*** DATASET EXTRACT

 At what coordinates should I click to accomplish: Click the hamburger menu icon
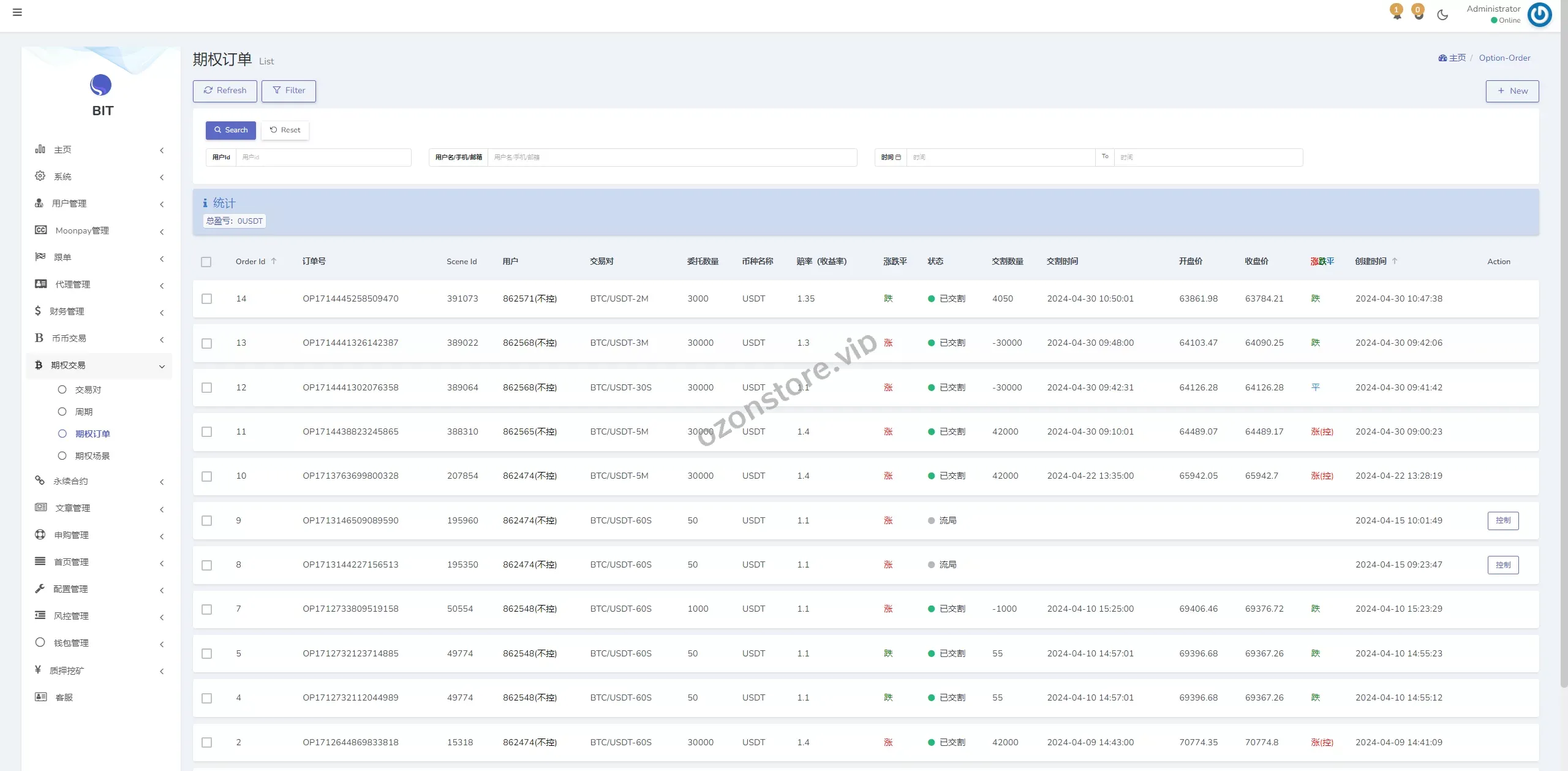[x=17, y=12]
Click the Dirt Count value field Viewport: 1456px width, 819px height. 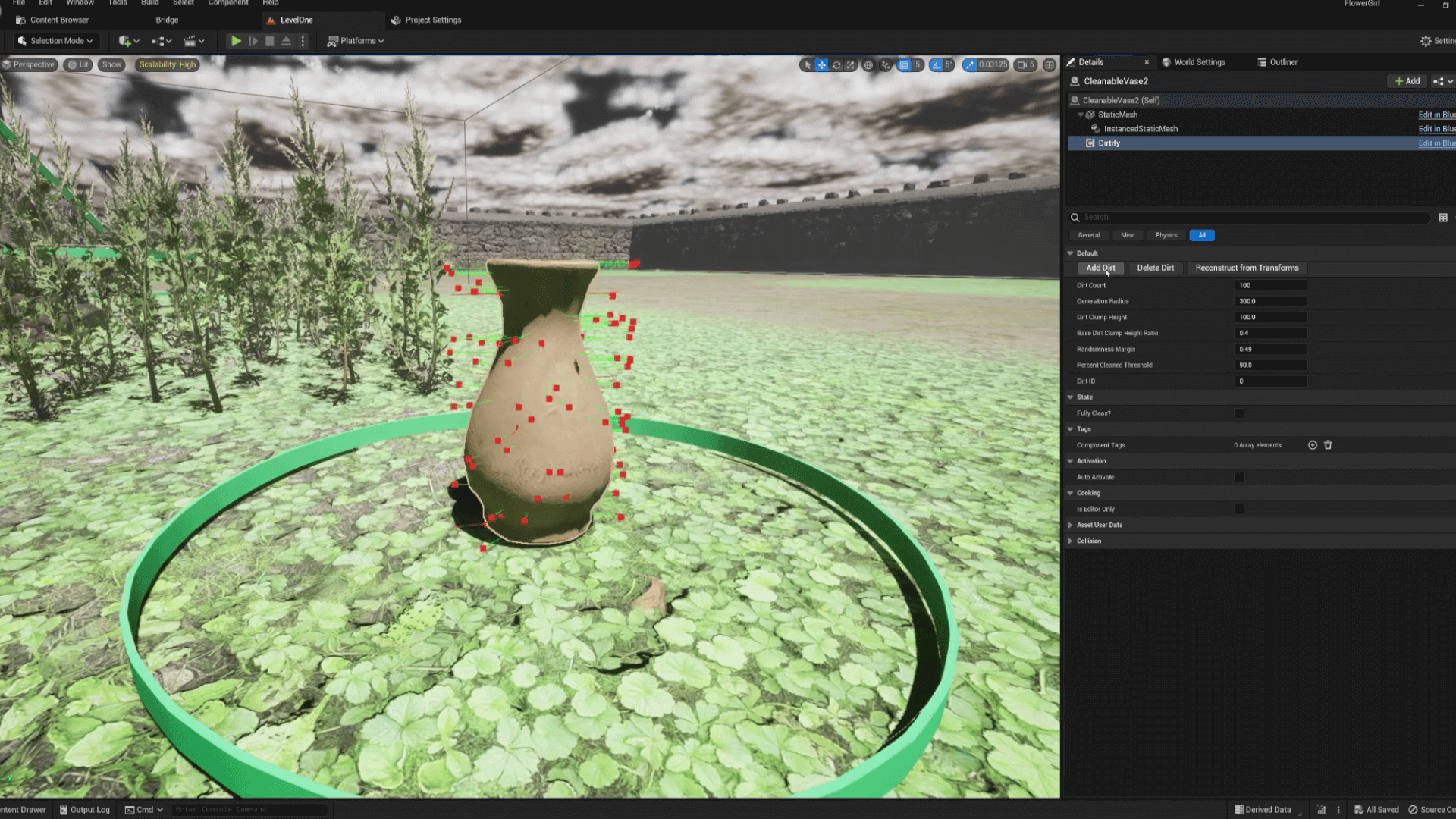click(1270, 285)
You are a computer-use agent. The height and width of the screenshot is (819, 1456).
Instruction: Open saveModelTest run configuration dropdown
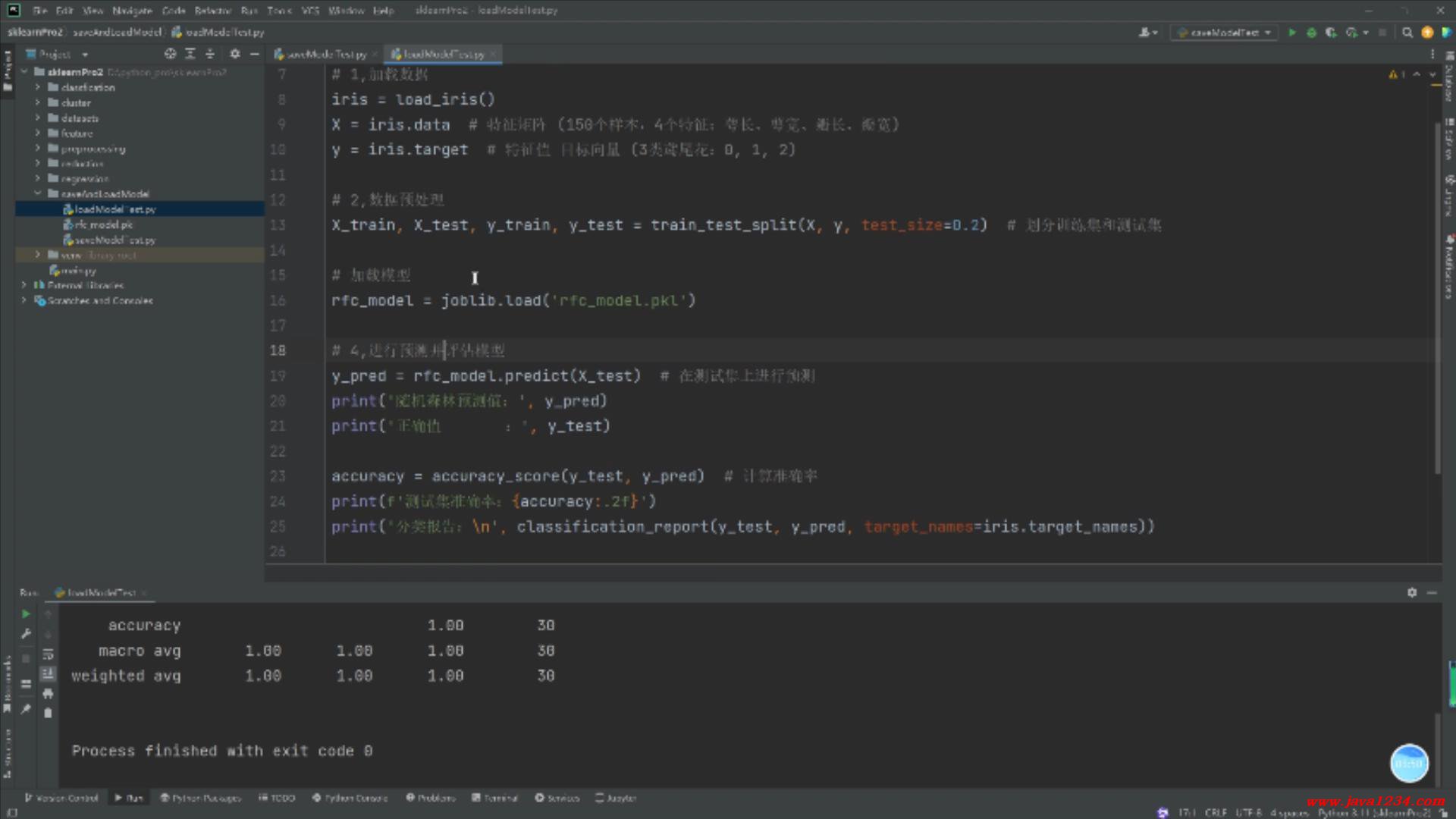click(1224, 33)
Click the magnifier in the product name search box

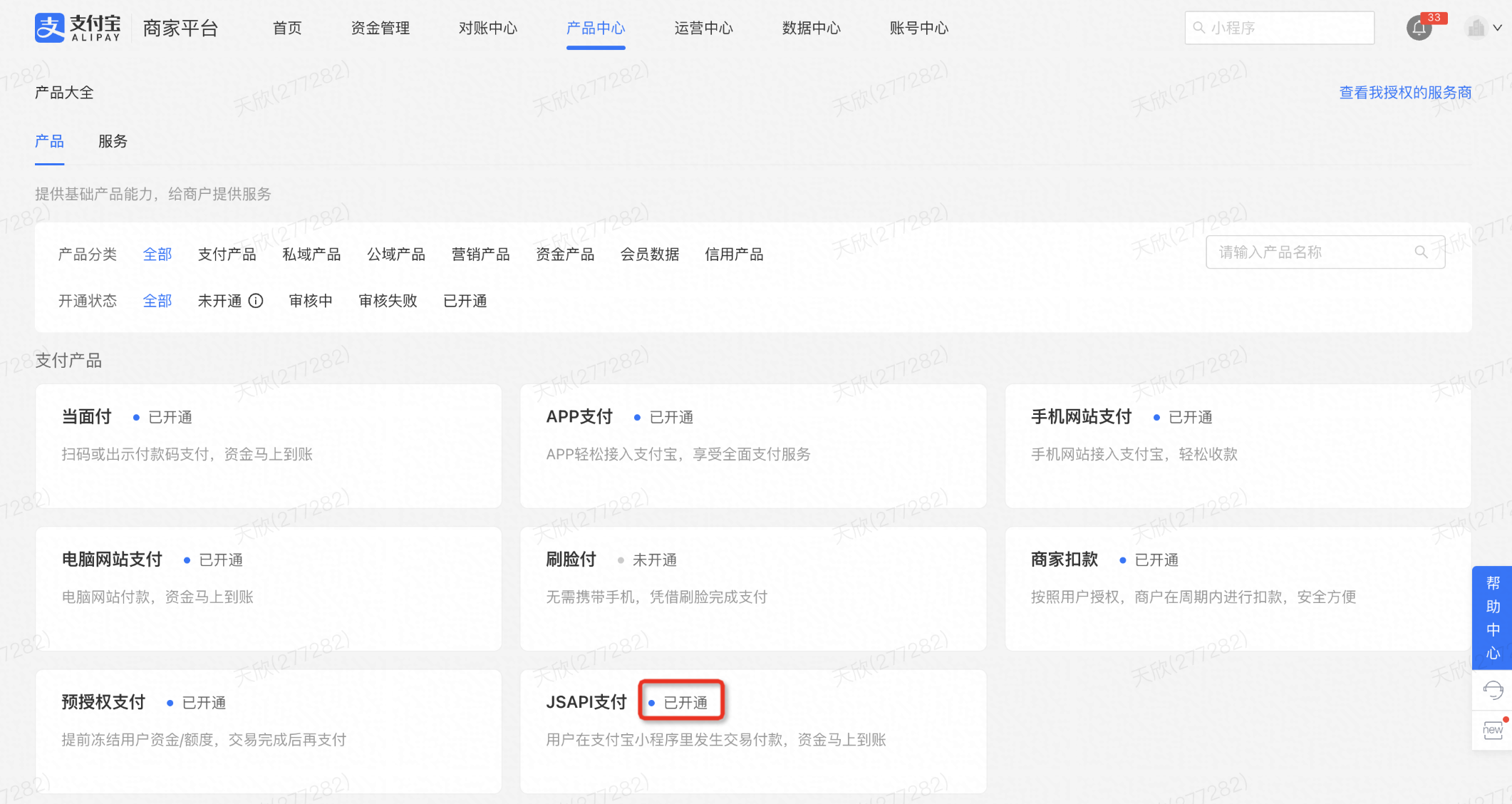click(x=1422, y=252)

******

* WORK INSTRUCTION
The range to set down runs from the line containing "You are a computer-use" through the final line of the data, both ends included; give it exactly and drop the pictures.

* RESULT BELOW
You are a computer-use agent. The height and width of the screenshot is (819, 1456).
Instruction: Open saveModelTest run configuration dropdown
click(1224, 33)
Click the magnifier in the product name search box

click(x=1422, y=252)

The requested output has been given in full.